Carsulae diventò una vera città: il Teatro, l'Anfiteatro, le Terme, i monumenti funerari, la Basilica di San Damiano costruita nel XII secolo, gli edifici pubblici, il Foro con due tempietti gemelli e il bellissimo Arco di Traiano,
originariamente a tre fornici, del quale ne resta solo quello centrale,
detto anche di San Damiano. Tutti a testimoniare la grandezza e la
ricchezza di quelle genti. Repentino l'abbandono da parte degli
abitanti.

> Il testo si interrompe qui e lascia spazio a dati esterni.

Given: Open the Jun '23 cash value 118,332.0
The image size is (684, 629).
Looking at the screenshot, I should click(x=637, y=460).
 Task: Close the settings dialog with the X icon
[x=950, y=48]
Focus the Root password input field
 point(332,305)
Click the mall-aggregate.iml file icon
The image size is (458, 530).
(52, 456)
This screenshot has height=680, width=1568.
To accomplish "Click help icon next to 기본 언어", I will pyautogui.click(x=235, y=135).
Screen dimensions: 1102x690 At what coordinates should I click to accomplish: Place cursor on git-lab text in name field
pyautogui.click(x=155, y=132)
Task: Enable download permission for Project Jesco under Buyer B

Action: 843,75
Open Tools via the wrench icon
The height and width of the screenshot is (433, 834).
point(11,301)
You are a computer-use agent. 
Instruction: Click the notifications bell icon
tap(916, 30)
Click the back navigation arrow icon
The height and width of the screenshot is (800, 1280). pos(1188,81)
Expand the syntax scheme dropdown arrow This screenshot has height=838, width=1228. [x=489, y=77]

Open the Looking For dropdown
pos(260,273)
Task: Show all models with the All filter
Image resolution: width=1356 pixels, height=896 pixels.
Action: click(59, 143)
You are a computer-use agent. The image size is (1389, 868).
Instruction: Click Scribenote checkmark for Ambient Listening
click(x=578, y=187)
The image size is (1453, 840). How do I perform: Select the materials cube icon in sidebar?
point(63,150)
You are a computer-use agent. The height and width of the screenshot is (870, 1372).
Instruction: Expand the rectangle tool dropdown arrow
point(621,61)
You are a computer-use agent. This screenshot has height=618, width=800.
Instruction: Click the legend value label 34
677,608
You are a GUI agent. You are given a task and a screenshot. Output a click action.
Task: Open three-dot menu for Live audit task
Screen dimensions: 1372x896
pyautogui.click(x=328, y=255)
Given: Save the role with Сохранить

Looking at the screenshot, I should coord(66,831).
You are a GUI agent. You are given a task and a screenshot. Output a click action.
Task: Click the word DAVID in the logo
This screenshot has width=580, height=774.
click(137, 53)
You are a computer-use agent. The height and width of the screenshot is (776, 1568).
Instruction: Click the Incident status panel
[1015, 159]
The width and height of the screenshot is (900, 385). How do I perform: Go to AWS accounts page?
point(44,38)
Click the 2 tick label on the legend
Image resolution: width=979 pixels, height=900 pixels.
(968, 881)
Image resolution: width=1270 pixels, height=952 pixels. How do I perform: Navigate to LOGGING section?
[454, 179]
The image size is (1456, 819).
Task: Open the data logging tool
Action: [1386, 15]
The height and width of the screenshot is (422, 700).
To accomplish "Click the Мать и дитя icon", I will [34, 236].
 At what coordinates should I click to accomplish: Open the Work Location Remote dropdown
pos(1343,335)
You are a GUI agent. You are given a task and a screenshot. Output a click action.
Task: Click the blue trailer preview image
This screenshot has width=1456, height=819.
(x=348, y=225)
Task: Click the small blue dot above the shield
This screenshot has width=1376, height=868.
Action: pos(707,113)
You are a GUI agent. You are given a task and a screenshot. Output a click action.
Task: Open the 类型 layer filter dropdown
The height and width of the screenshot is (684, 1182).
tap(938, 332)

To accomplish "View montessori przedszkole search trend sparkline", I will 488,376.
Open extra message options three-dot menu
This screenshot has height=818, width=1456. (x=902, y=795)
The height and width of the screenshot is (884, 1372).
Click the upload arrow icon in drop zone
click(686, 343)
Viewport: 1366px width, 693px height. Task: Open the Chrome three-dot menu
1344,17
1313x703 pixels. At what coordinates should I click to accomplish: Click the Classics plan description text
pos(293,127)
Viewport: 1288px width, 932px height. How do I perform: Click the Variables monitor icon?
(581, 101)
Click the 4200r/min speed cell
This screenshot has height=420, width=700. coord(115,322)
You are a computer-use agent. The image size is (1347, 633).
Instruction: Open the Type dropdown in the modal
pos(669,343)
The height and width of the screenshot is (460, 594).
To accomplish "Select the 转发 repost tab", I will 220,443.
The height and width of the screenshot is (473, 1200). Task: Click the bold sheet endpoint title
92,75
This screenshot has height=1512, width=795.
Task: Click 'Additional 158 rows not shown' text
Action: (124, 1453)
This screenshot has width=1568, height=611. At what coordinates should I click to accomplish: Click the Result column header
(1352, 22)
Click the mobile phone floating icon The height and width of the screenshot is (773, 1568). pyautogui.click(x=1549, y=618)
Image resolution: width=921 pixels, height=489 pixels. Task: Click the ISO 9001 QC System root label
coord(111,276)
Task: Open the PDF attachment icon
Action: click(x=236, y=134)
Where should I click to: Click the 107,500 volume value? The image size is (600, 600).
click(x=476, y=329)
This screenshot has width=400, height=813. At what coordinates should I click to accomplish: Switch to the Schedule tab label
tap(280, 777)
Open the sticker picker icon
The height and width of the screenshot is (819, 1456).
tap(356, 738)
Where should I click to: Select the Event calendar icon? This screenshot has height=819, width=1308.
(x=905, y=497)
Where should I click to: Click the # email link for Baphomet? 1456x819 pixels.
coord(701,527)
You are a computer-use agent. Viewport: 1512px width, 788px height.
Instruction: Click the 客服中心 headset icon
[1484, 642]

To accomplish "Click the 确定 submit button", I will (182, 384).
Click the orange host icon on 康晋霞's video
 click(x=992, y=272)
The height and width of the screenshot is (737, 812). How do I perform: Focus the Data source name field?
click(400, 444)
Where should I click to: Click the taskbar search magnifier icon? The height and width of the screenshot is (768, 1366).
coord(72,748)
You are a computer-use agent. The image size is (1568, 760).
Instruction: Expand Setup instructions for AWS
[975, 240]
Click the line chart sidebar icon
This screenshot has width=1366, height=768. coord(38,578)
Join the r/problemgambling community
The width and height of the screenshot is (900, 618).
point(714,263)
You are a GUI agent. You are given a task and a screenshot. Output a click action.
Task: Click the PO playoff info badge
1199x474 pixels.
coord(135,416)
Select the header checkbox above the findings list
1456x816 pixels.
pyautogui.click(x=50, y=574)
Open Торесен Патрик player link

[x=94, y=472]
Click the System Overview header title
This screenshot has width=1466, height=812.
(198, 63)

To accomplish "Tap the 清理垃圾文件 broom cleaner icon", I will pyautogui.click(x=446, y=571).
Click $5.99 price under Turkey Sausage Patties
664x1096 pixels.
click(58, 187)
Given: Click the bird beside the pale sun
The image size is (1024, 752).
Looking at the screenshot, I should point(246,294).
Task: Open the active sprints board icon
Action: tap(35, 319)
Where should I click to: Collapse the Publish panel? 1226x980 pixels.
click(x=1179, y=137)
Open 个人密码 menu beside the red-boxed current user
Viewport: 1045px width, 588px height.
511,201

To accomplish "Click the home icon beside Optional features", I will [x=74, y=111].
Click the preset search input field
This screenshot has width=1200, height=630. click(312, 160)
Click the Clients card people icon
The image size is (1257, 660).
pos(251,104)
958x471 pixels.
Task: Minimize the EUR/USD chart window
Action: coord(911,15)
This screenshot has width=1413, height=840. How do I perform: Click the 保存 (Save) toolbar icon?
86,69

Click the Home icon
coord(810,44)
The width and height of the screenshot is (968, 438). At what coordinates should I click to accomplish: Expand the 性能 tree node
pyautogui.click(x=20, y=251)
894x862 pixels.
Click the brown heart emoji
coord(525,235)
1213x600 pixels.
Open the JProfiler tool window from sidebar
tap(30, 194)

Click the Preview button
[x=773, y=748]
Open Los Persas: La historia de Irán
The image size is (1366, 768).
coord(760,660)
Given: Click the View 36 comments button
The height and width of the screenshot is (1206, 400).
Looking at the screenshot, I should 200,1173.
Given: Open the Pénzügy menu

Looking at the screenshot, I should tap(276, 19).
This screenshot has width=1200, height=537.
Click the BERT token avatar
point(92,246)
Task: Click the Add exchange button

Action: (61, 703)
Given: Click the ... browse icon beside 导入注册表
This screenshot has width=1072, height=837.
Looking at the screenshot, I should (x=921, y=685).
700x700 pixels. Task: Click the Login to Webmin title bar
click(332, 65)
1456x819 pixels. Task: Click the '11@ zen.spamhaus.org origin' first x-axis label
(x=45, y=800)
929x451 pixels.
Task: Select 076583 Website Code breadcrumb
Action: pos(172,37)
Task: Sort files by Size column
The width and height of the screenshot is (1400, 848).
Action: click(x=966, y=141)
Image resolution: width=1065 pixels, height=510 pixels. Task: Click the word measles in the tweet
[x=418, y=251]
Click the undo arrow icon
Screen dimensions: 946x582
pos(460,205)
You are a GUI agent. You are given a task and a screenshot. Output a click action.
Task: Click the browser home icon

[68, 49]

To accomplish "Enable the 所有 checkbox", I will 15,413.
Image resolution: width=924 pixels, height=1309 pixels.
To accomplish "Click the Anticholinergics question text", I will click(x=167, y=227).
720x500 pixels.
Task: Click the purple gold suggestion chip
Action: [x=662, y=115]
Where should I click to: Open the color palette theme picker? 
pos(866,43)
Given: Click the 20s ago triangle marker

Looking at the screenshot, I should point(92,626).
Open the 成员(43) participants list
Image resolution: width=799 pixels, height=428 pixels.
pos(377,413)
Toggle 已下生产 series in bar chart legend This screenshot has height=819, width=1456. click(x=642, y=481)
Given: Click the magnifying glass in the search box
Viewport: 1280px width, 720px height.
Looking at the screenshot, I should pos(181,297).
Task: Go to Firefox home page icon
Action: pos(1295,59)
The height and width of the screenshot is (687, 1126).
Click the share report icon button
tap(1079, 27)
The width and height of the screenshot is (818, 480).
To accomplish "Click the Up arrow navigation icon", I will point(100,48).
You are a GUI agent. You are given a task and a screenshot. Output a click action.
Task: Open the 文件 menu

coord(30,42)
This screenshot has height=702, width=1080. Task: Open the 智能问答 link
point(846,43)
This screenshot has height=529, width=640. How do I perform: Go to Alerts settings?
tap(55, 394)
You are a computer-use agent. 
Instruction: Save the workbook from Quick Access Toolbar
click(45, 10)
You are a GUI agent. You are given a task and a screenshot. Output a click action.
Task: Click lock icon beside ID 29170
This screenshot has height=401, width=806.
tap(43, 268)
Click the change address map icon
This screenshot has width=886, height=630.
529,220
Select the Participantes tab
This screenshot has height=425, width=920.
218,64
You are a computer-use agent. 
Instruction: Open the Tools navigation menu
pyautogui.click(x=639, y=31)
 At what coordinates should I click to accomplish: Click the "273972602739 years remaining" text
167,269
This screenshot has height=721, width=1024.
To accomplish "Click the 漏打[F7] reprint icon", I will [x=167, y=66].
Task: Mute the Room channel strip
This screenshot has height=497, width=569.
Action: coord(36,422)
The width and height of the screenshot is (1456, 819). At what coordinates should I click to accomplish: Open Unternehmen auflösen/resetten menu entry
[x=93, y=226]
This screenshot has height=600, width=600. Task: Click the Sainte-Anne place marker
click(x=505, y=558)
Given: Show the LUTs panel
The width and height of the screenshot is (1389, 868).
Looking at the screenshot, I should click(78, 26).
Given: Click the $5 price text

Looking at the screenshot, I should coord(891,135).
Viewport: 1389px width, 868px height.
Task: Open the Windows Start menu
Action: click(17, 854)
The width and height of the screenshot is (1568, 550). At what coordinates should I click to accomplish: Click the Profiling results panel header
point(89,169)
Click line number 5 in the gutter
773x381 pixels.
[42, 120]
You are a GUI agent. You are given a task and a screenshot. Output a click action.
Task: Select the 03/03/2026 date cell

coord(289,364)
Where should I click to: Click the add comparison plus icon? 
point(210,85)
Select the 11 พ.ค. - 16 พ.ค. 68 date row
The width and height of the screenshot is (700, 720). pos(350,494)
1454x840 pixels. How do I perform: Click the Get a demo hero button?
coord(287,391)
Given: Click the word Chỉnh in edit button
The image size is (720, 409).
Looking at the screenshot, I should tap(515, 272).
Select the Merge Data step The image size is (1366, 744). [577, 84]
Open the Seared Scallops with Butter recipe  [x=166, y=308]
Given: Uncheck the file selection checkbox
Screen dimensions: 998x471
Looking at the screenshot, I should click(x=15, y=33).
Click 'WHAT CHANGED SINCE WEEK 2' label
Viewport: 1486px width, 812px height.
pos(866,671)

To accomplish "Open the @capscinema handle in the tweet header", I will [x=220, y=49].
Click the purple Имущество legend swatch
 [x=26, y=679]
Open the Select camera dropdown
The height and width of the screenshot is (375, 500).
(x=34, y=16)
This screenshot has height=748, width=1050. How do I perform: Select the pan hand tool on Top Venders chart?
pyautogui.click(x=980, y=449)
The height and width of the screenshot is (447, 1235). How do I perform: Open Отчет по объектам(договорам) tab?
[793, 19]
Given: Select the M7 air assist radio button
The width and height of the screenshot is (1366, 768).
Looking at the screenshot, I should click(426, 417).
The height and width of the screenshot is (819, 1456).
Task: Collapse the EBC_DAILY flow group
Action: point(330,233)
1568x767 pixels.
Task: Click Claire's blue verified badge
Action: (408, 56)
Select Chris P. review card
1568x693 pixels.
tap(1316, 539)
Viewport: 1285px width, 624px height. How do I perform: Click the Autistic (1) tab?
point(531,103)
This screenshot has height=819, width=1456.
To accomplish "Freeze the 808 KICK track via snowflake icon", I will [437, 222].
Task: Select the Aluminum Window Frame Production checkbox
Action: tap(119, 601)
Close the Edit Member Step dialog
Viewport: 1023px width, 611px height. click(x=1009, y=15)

Repentino anche l'interramento dei monumenti.
Sono andati
dispersi i materiali artistico/tecnologici, essendo stati lasciati
preda delle razzie. Federico Cesi ne fece incetta per ornare il suo
palazzo di Acquasparta. Una testa dell'imperatore Claudio, staccata dal
resto della statua, che lo rappresentava seduto, è conservata a
Spoleto. Non è molto che sapienti scavi l'hanno fatto ritornare
in vita a testimoniare una passata grandezza. Anche il Comune di Terni,
cui appartiene, ha delimitato le aree, le ha protette, lasciandole
avvicinare soltanto a piedi. Il sito archeologico è stato
allestito in un meraviglioso parco, con un centro informazioni, che
può essere visitato per conto proprio o nell'ambito di un tour
guidato.
Proseguendo verso nord, sulla Via Flaminia, nei pressi di Villa Faustino, si trova il Ponte Fonnaia, un capolavoro di edilizia romana realizzato in epoca augustea.